Todas as nossas previsões, ao que tudo indica, estavam erradas. Uma doença mortífera transmitida por contágio sexual deveria acarretar um maior obscurantismo nos costumes, mas nunca o sexo foi assunto tão livre e legítimo: é preciso prevenir, falar às claras, higienizar, porque a nossa época é pragmática em vez de ideológica.
Estamos no apogeu da cultura sexual; um ator do filme ``Kids" sabe mais sobre sexo do que Aristóteles jamais soube. Mesmo a hostilidade contra homossexuais, que no começo da epidemia recrudesceu, parece dissolvida na aceitação clínica do fato de que a Aids, conforme saía do gueto para atingir qualquer ser humano, humanizava os homossexuais.

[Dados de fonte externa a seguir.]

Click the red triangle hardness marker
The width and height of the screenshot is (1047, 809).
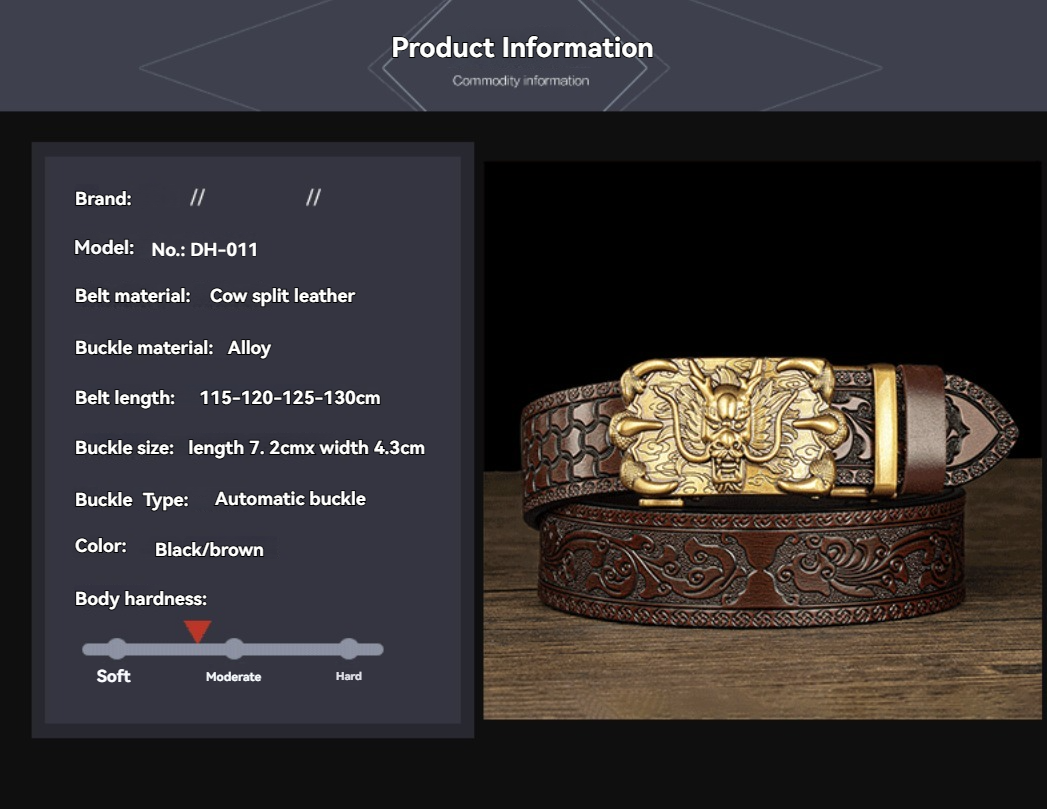[x=198, y=631]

A universalidade da doença permitiu que eles aparecessem, pela primeira vez, como cidadãos. Outros fatores, enquanto isso, contribuíam para o mesmo resultado. Subordinando qualquer atividade à sua gratificação individual e imediata, a nossa época abriu uma separação nunca vista não só entre prole e sexo, como entre sexo e amor.
Antes enfeixados numa coisa só, amor, sexo e prole estão agora estraçalhados pela especialização moderna. Não é de espantar que a homossexualidade, estéril por definição, prospere à custa desse estraçalhamento como uma forma autônoma, reflexiva e estetizante de sexo, que está para o heterossexualismo como a realidade virtual está para a material.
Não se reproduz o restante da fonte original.